**Data to process**.
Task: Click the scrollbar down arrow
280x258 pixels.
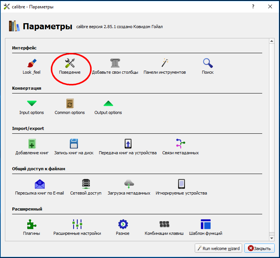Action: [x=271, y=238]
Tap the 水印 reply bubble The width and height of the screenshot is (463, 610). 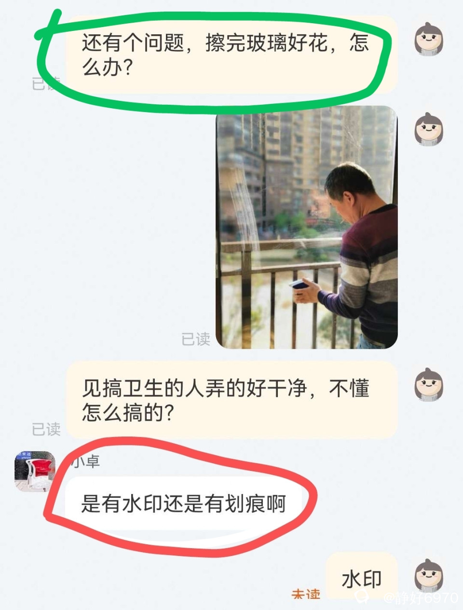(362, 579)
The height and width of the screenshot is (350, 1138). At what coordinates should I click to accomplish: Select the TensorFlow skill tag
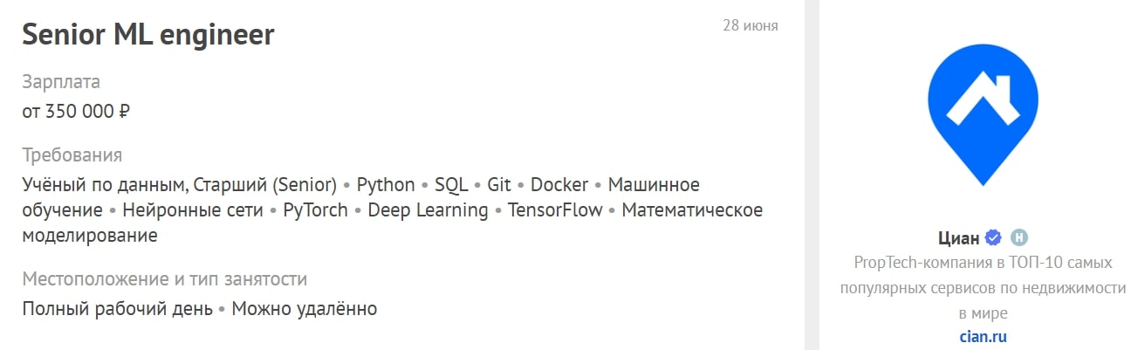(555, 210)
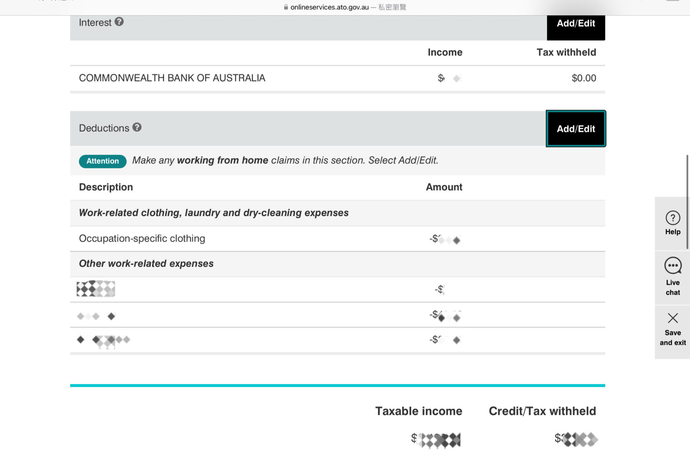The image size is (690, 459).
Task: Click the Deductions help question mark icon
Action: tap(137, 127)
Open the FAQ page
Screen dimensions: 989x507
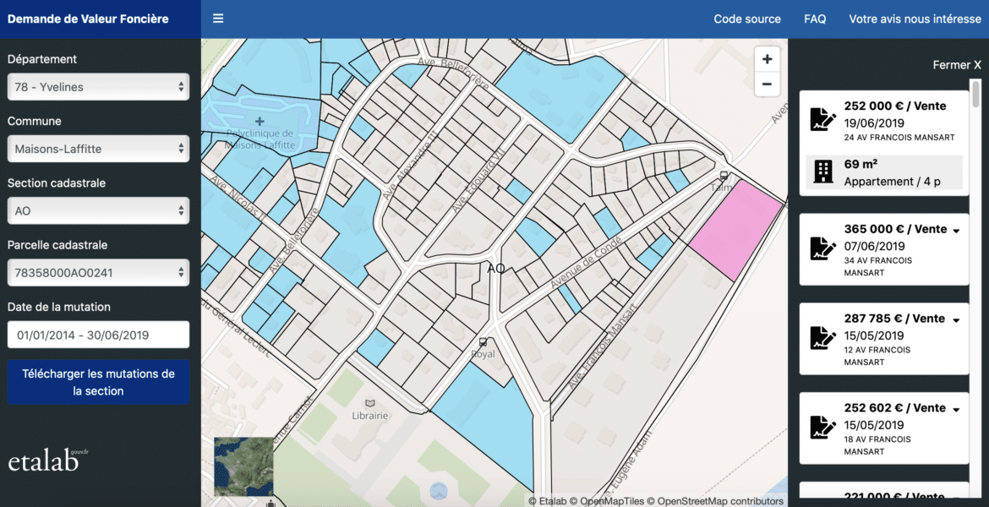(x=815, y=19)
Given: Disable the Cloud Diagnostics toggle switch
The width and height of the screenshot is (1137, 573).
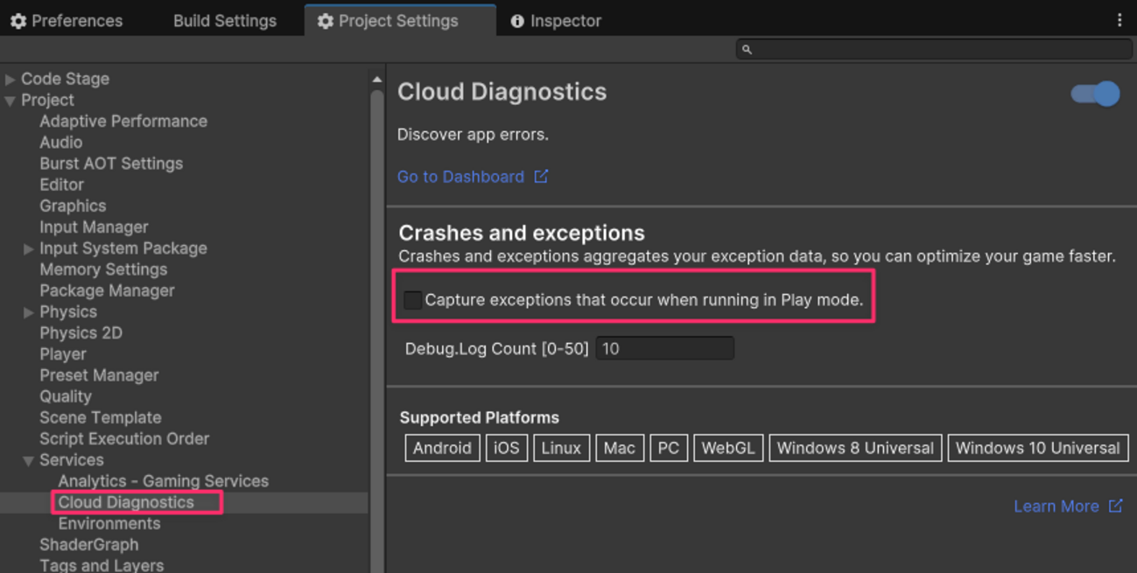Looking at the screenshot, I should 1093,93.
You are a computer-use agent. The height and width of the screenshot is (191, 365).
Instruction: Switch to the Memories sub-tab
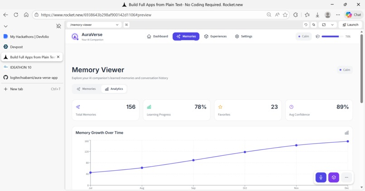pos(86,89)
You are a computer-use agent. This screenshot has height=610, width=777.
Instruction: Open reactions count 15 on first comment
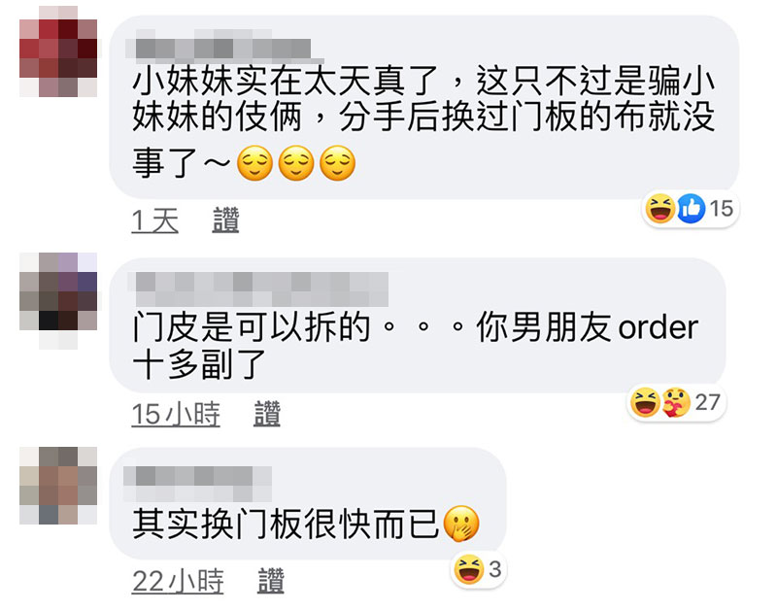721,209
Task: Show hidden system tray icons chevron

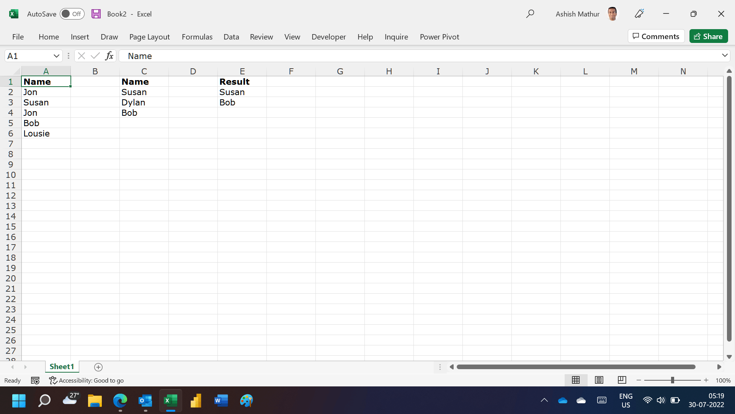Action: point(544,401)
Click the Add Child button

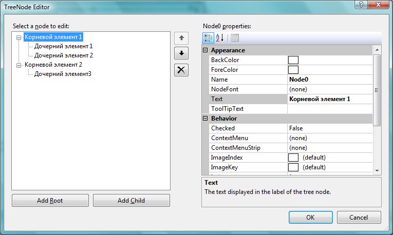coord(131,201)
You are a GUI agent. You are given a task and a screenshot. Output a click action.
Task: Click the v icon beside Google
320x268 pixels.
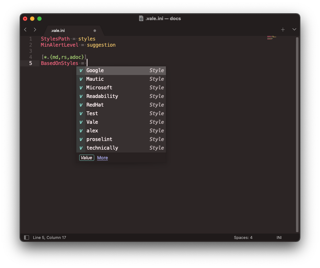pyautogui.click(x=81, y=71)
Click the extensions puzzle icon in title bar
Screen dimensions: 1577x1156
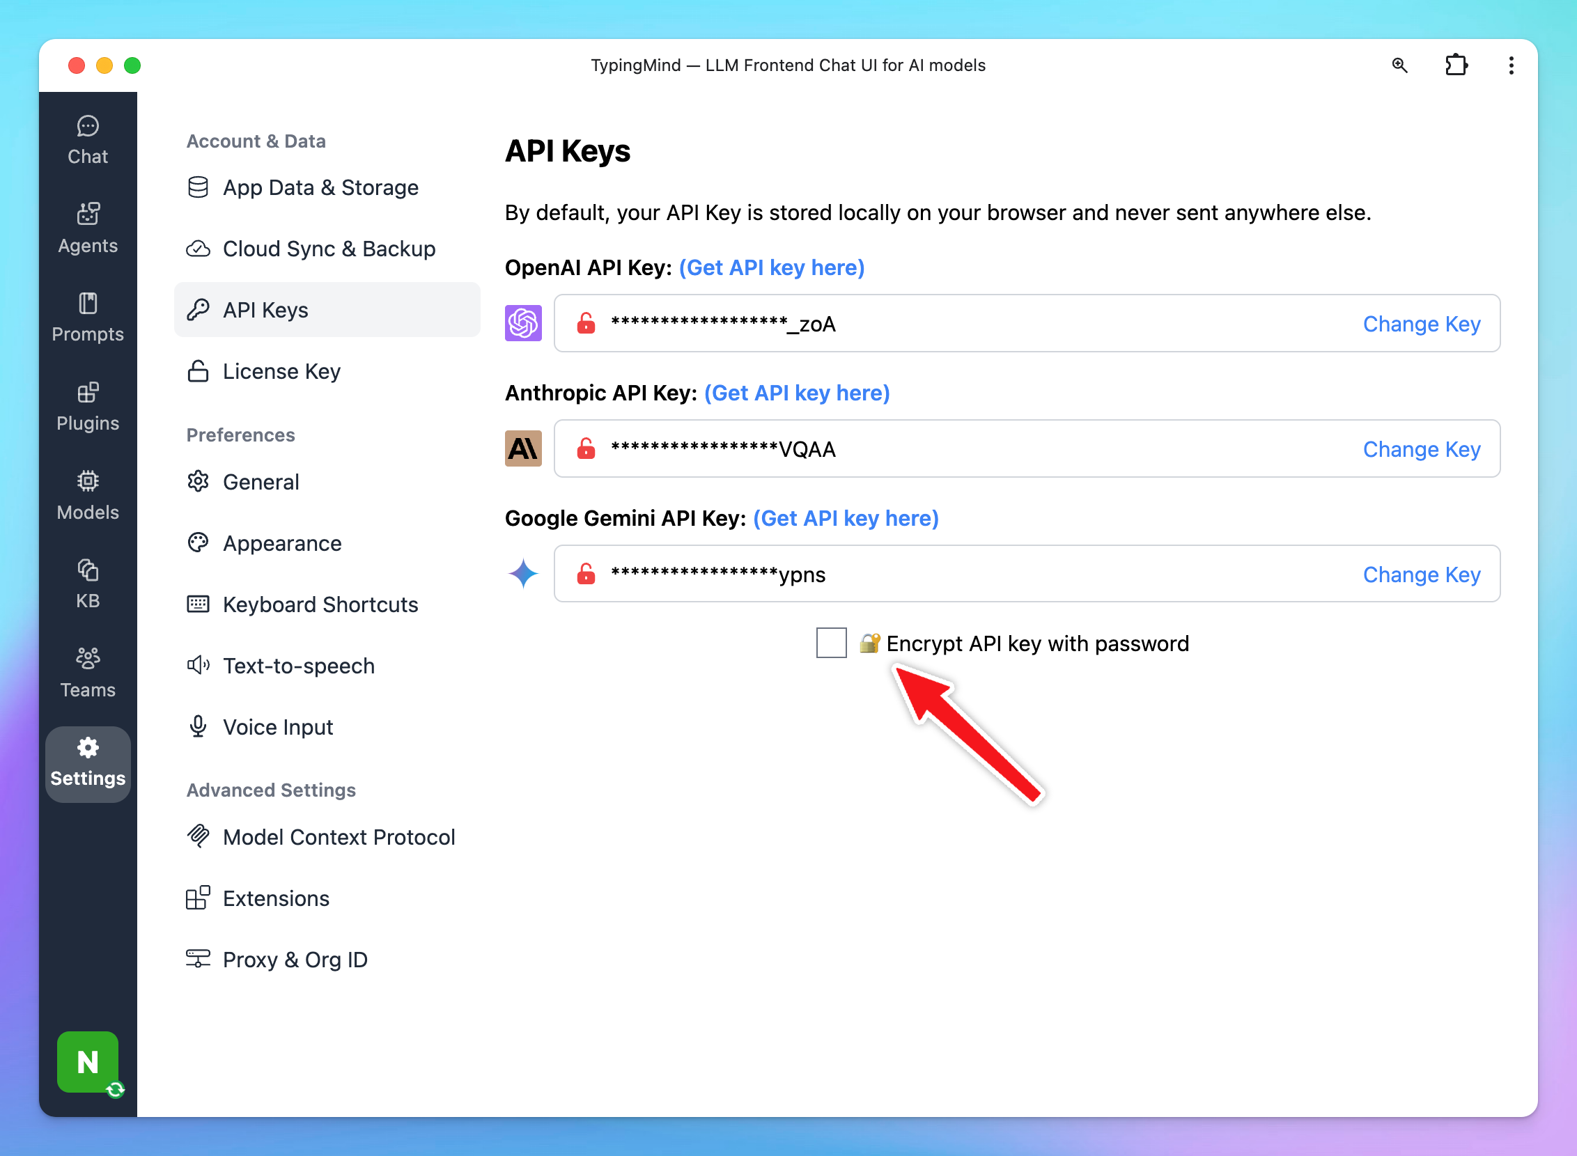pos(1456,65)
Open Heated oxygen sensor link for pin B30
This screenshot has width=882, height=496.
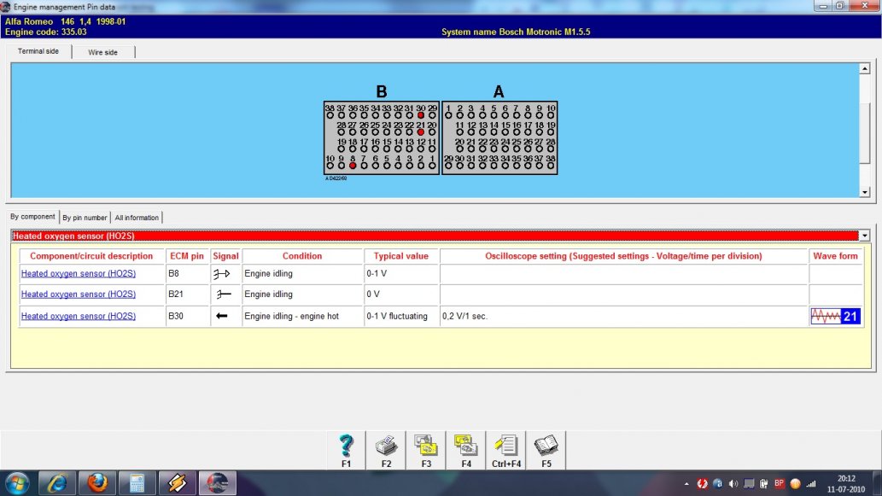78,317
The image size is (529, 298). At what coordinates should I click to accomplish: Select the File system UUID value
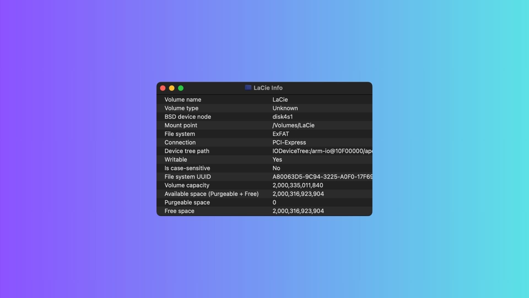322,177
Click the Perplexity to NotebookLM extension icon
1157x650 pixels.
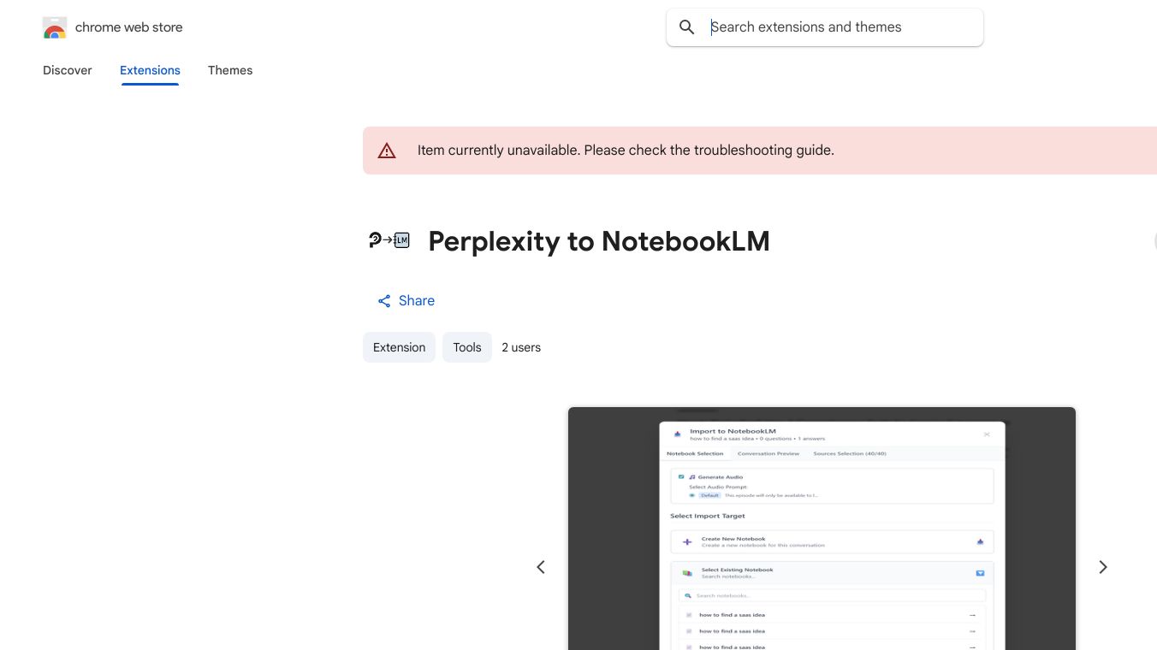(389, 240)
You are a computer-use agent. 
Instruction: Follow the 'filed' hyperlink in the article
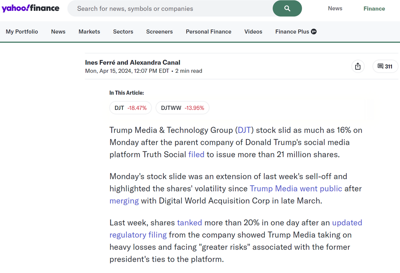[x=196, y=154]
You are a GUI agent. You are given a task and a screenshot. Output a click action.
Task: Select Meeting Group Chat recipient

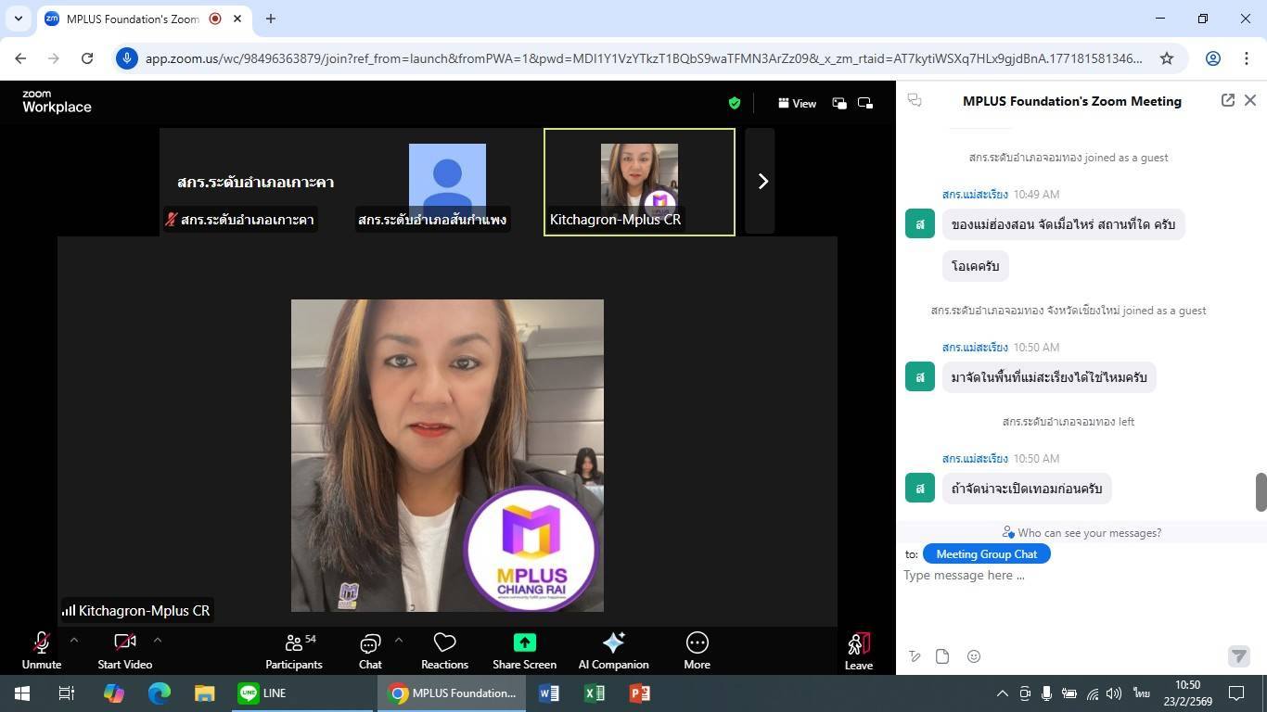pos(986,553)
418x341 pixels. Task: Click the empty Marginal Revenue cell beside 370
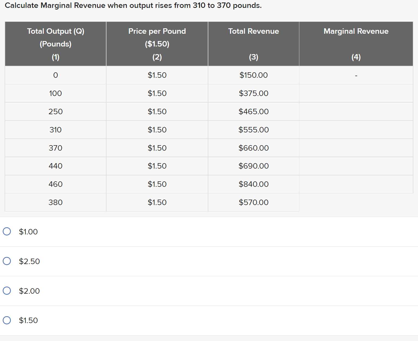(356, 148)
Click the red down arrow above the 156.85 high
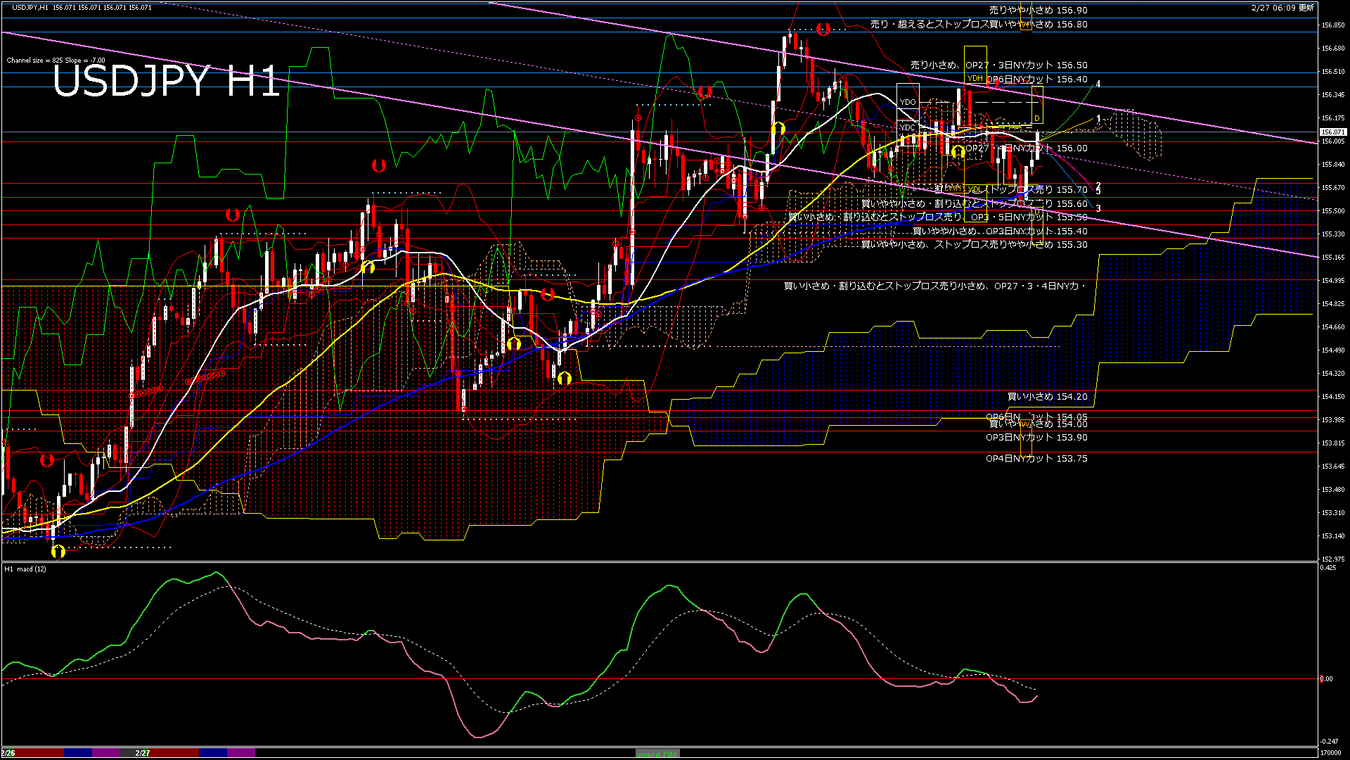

**Task directions**. How many lines of the records above contain the string "This", with case counting? Reply with the number only.

**Response to the task**. 2